There’s very little meat on the bones of the Farpoint narrative. A complication in space leads to the crash landing of several vessels on a mysterious, uninhabited planet, as so the exercise in survival begins. The thin threads of a narrative aren’t really tied together and completed by the game has run its course, which is disappointing because despite its fairly generic premise, there was much more I wanted to learn about the predicament I was in, and the planet I found myself on.
The main hook of Farpoint though is not its narrative, but of course the gameplay. VR games are currently somewhat limited in their scope and in this respect Farpoint is no different, though it’s perhaps the most open of the lot thus far. Using the VR Aim controller you can both gaze down the barrel of your weapon of choice, and steer where you’re walking via a combination of your real-life aim and the front analogue stick. Things can get somewhat disorienting when an enemy gets behind you largely due to the PSVR struggling somewhat when you’ve turned 180 degrees, while there was one moment where my controller appeared to lose sync with the game making it incredibly hard to point in the intended direction.
Farpoint is quite dated in some respects compared to other modern day first person shooters. You won’t find a game in 2017, or frankly since 2010 that is nearly as linear as Farpoint, and a large part of that is a result of the limitations of Virtual Reality in its current state. The consequence though is very little to explore, and little to interact with outside of ammo pickups and the occasional environmental scan which progresses the primary mission.
Outside of the primary single player content, there’s more to explore. There are co-operative missions as well as scored, arcade style challenge levels that give you a bit more to do, with the run up the leaderboard keeping you interested for quite some time beyond the completion of the campaign. Despite the campaign being quite by the numbers, the co-op missions are unique and varied, with multiple difficulty levels and back-to-back waves of enemies to endure that make the mode sufficiently challenging even with a partner.

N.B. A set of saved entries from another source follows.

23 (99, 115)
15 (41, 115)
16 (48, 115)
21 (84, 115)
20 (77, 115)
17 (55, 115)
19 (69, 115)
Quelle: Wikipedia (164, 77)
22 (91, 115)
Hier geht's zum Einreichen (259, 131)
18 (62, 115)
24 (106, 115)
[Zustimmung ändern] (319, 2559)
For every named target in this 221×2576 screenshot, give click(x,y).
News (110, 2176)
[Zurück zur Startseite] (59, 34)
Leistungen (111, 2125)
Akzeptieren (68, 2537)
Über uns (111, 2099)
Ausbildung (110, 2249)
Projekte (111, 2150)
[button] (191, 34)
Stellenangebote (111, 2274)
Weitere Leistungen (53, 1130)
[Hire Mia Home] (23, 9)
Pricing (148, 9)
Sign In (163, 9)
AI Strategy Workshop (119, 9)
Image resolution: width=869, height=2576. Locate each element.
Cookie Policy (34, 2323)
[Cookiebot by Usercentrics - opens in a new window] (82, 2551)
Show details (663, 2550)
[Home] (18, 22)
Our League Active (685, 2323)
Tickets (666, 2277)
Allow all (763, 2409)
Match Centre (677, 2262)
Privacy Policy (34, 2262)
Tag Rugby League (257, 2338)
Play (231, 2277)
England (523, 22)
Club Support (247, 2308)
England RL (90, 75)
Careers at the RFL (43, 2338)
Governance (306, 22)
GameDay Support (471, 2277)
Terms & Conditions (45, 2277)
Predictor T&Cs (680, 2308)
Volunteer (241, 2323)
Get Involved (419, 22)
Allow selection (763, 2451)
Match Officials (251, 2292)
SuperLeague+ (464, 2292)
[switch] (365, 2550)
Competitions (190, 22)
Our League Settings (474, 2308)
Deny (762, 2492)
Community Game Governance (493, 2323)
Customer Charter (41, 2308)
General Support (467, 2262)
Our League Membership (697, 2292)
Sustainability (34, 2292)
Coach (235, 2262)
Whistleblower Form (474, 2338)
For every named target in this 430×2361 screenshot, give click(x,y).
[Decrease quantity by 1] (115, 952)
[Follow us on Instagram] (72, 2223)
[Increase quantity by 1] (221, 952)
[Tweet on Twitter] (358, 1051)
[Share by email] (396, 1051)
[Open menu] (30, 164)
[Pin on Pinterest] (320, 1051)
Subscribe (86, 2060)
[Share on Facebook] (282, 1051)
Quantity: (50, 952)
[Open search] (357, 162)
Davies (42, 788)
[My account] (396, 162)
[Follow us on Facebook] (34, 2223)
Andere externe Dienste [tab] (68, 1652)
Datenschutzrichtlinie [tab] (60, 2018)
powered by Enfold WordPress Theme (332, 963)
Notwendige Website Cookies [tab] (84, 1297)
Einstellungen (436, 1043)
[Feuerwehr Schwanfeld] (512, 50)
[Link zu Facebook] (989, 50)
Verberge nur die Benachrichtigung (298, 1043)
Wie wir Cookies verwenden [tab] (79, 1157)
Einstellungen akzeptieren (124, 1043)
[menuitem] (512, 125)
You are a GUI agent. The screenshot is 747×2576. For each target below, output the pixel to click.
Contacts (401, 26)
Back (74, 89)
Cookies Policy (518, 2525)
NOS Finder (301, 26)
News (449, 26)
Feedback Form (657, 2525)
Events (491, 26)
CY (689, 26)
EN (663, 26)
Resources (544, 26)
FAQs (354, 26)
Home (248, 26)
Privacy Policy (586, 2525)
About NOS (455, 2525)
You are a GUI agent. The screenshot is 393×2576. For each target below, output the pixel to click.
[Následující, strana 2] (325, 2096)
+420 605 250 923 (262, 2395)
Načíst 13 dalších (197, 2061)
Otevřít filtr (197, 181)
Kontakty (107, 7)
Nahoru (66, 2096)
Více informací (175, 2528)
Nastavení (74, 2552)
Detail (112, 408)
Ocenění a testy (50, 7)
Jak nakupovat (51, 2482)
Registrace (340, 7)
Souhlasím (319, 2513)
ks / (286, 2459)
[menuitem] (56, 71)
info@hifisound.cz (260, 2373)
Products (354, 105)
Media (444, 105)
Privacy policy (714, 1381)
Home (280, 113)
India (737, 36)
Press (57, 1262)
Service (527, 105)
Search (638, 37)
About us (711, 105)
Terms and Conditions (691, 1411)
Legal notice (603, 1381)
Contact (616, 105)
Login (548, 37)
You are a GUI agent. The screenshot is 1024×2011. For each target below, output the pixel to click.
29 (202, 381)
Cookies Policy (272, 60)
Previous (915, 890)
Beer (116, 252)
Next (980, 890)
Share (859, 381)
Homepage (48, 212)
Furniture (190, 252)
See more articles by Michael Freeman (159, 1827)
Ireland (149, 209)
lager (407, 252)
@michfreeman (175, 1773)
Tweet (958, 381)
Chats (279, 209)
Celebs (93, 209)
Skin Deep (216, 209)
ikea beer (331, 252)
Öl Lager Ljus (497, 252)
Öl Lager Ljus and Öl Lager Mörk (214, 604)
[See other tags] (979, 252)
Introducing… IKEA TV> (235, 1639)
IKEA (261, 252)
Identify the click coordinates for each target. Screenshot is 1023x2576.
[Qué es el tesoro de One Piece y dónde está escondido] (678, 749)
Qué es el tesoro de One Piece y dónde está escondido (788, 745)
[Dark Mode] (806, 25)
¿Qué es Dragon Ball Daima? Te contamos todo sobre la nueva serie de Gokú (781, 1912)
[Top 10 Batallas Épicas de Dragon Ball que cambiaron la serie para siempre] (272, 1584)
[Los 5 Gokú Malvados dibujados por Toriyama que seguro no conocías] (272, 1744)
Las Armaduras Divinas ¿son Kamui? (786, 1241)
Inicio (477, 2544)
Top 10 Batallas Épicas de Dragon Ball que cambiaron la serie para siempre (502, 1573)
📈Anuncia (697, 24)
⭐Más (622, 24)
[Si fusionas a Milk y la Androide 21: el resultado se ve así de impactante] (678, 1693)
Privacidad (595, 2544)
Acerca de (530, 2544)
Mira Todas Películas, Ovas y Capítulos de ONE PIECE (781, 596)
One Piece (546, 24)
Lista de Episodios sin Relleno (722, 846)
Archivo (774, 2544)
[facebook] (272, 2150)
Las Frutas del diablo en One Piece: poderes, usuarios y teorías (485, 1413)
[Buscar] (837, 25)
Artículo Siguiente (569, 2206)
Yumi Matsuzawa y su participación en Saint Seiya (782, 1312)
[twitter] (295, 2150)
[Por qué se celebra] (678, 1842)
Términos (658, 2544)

Though Farpoint doesn’t boast much depth, and at times it feels like little more than a shooting gallery, Farpoint stands as a pivotal milestone in the journey of VR as a viable, successful platform. While the game itself isn’t especially notable in the traditional context, what it does in the VR space is extraordinary. Despite leaning on so many known troupes, the sense of immersion that the Farpoint creates as a result of you being placed into the environment makes for a tension filled experience, one that kept me constantly engaged throughout. Owners of a Playstation VR headset owe it to themselves to check out this game, not because it’s an extraordinary jump in design, but because of the step it takes on behalf of the technological side of the industry. Farpoint has further opened my eyes to what Virtual Reality is capable of in the gaming space, and serves up a solid game along the way.